N.C. Research Campus ready for jobs to come

Published 12:00 am Thursday, February 5, 2009

By Emily Ford
eford@salisburypost.com
KANNAPOLIS ó Science is “shovel-ready.”
And few scientific institutes can create jobs as quickly as the N.C. Research Campus.
That’s the message scientists at the campus are pushing as Congress debates an economic stimulus plan that could pump millions of dollars and hundreds of jobs into Kannapolis.
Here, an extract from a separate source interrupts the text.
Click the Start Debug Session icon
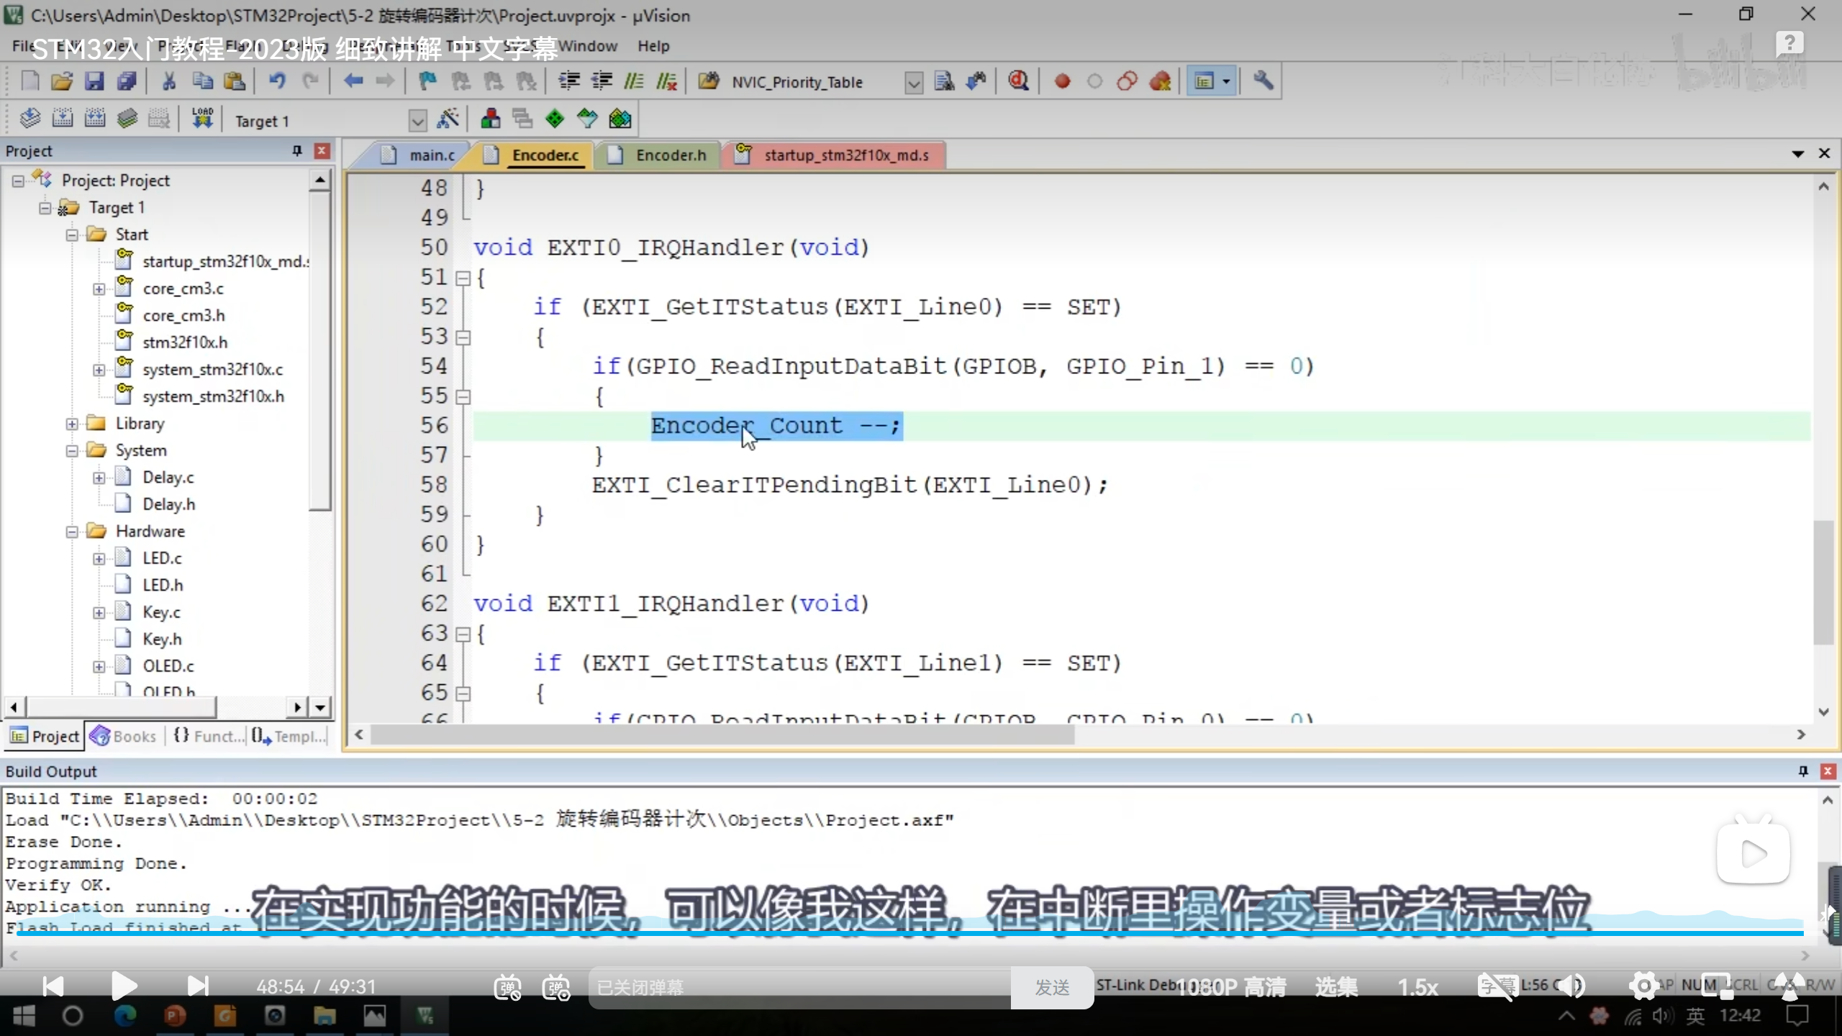This screenshot has height=1036, width=1842. [x=1018, y=81]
The Research Campus, with its three massive but mostly empty buildings outfitted with some of the world’s best scientific equipment, could launch projects that would put people to work immediately, scientists say.
They just need funding.
“Shovels are already in the ground,” said Dr. Steven Zeisel, director for the UNC Nutrition Research Institute in Kannapolis. “Scientists here are ready right now.”
The stimulus package could include up to $10 billion for the National Institutes of Health, a major source of biomedical and health research funding for the eight North Carolina universities with branches at the Research Campus.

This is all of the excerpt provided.